Accordingly, in its discretion, the court concludes that the interests of justice would be disserved by any sanction other than the ultimate punishment of entry of a default judgment against Lake Shore Limited. A default judgment is thus entered against Lake Shore Limited. "[I]n the case of a default, this circuit follows the rule that the well-pleaded allegations of the complaint relating to liability are taken as true." Merrill Lynch Mortg. Corp. v. Narayan, 908 F.2d 246, 253 (7th Cir. 1990) (internal quotations omitted). The well-pleaded allegations of the complaint relating to liability are, therefore, taken as true.
The CFTC has also requested that the court enter a permanent injunction against Lake Shore Limited. See Docket No. 576. The injunction sought by the CFTC tracks the language of the preliminary injunction and receivership orders that are already in place in terms of the actions that Lake Shore Limited cannot take ( e.g., engage in activities relating to commodity interests) or must take ( e.g., produce its books and records, provide an accounting, and turn customer funds over to the receiver).
In contrast, the court recently entered a permanent injunction against the Lake Shore defendants other than Lake Shore Limited. See Docket No. 552. This injunction contained findings of fact and conclusions of law binding the Lake Shore entities in their role as defendants in this action. It thus did not duplicate orders previously entered in this case.
A permanent injunction is, obviously, not the same as a preliminary injunction. Nevertheless, the CFTC has not provided any explanation as to why entry of a permanent injunction at this juncture is appropriate when entry of such an order would not change the status quo and the case is ongoing. Moreover, the court will be able to enter more complete findings of fact at the conclusion of this action when the record is fully developed. Accordingly, the court declines to enter a permanent injunction at this time. If the CFTC wishes to pursue its request for a permanent injunction, it should formally move for this relief and address the concerns articulated in this order.
Conclusion
For the above reasons, the CFTC's motion for entry of a default judgment [Docket No. 561] is granted.

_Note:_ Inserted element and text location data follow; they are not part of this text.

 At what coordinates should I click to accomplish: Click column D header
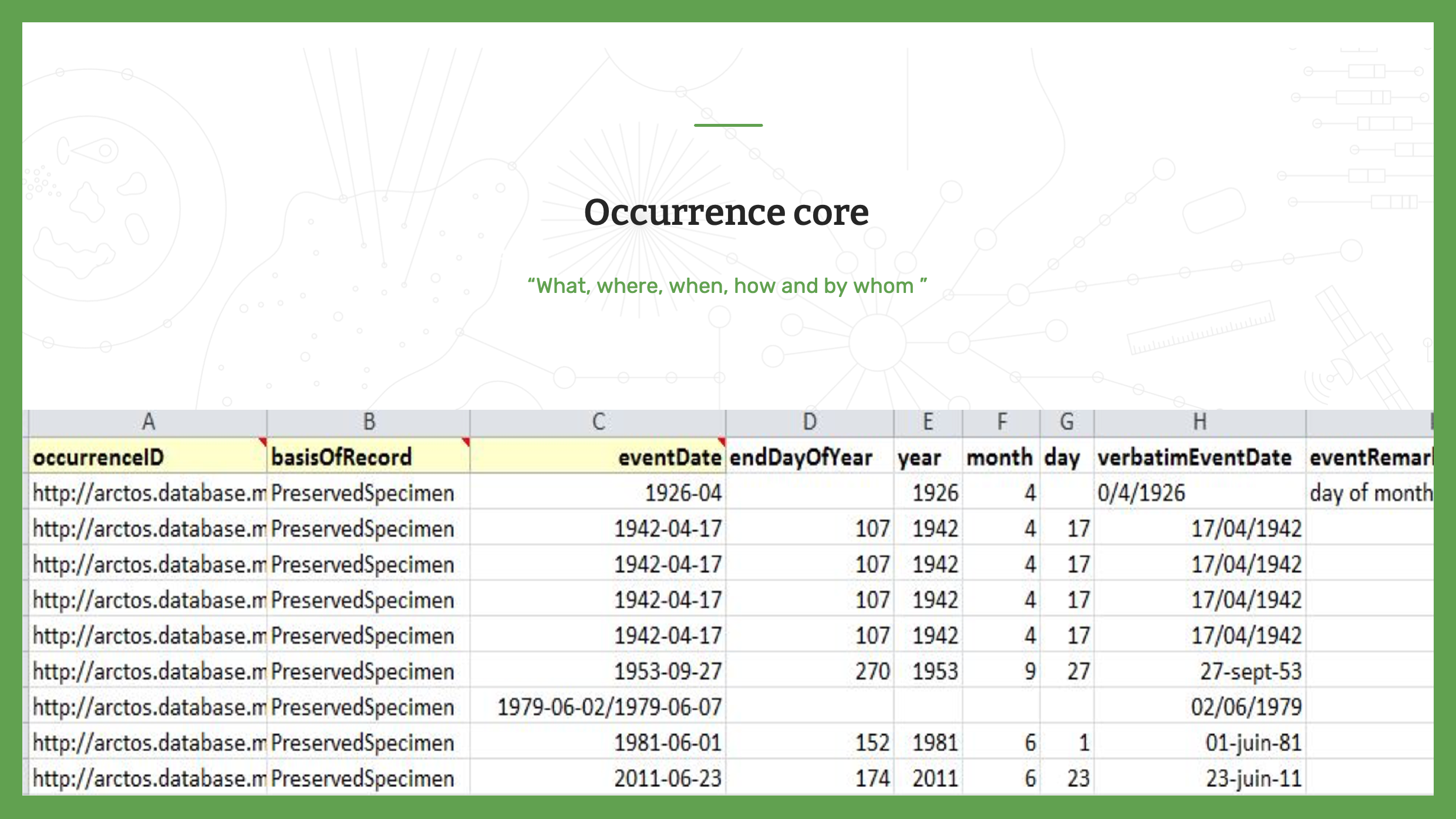tap(810, 422)
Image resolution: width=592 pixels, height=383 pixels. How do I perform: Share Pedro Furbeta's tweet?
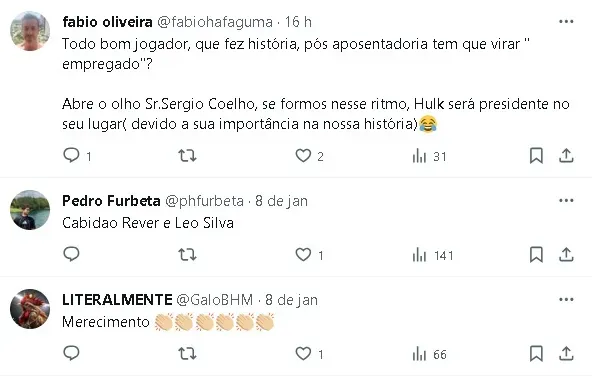pyautogui.click(x=566, y=255)
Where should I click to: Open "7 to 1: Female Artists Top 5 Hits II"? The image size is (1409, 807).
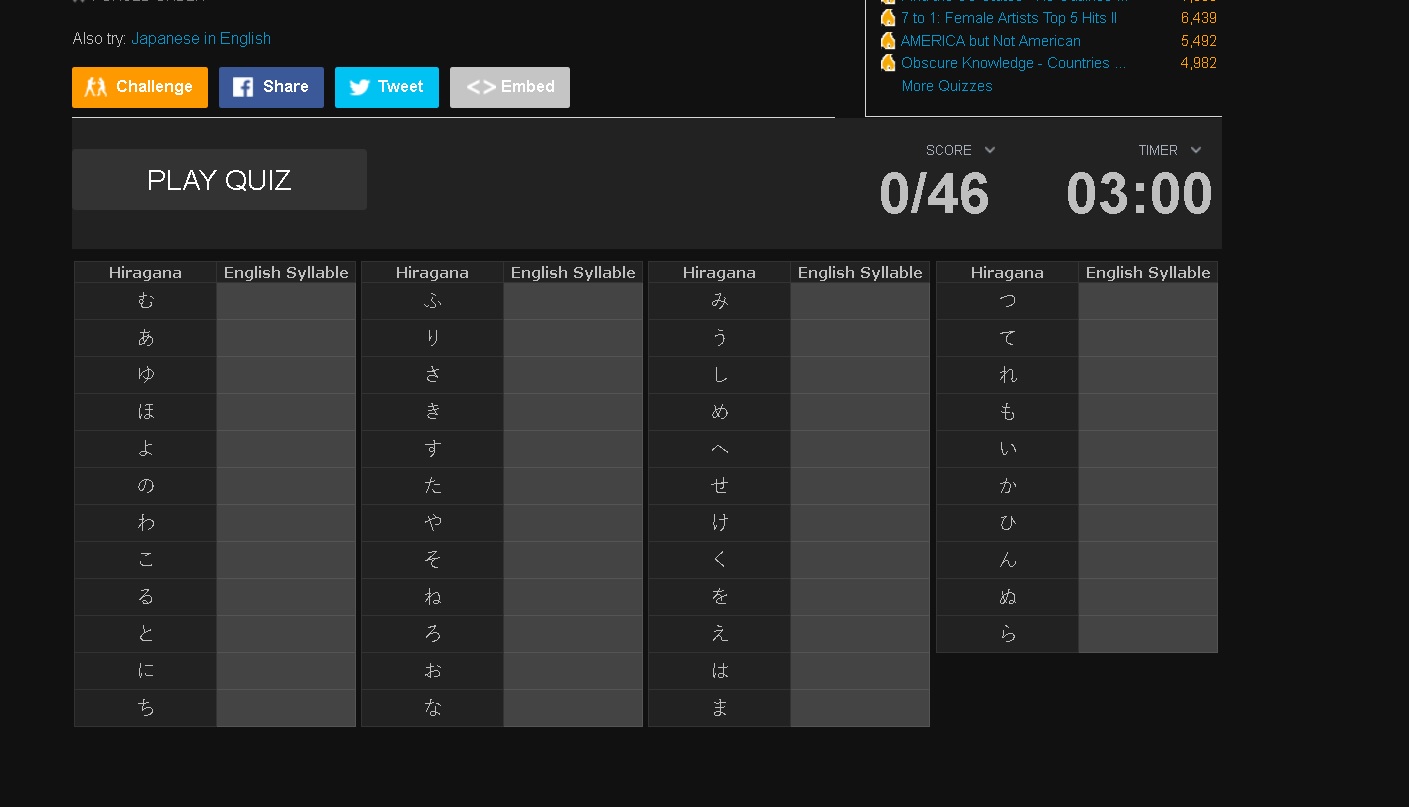[x=1008, y=17]
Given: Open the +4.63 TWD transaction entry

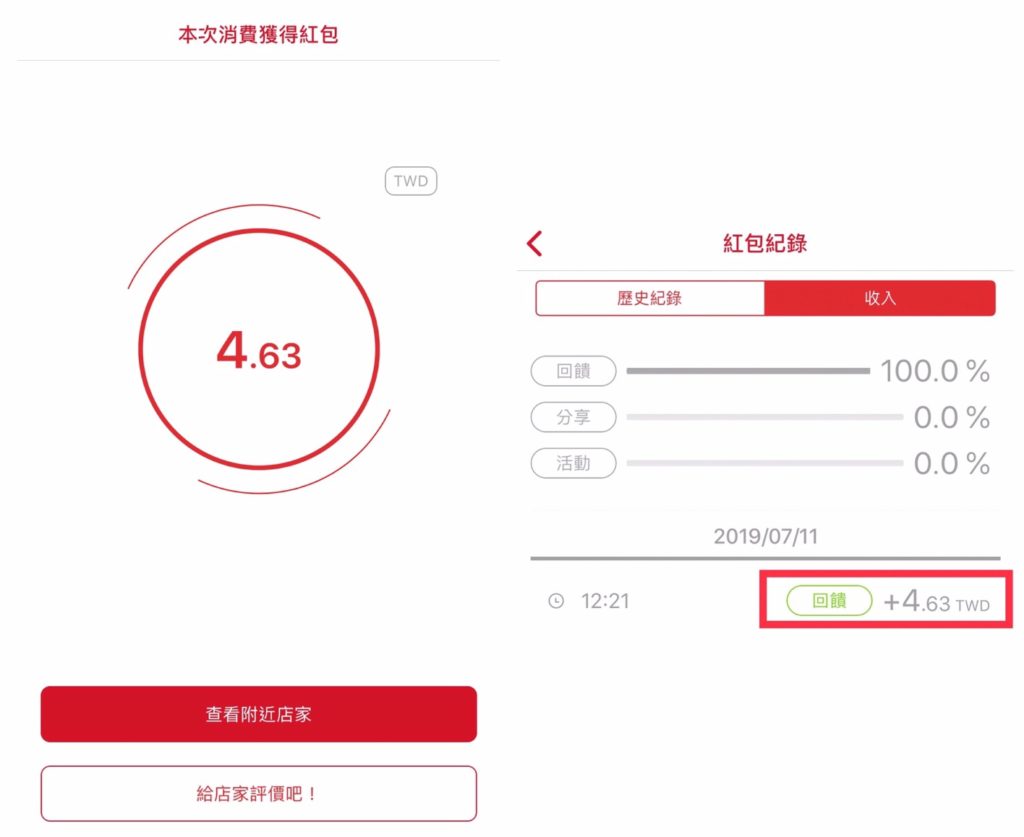Looking at the screenshot, I should coord(936,602).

Accordingly, the court enters a partial default judgment against Lake Shore Limited. In addition, Lake Shore Limited's amended answer to the CFTC's second amended complaint [Docket No. 555] is stricken and the well-pleaded allegations of the complaint relating to liability against Lake Shore Limited are taken as true. The court reserves consideration of further relief to be awarded in favor of the CFTC and against Lake Shore Limited for the future (this also applies to the other Lake Shore defendants: the court has already entered a partial default judgment as to certain defendants and issued a permanent injunction directed at them, Docket No. 552, but may, as necessary, consider the entry of further relief against them as this case is ongoing as to all parties).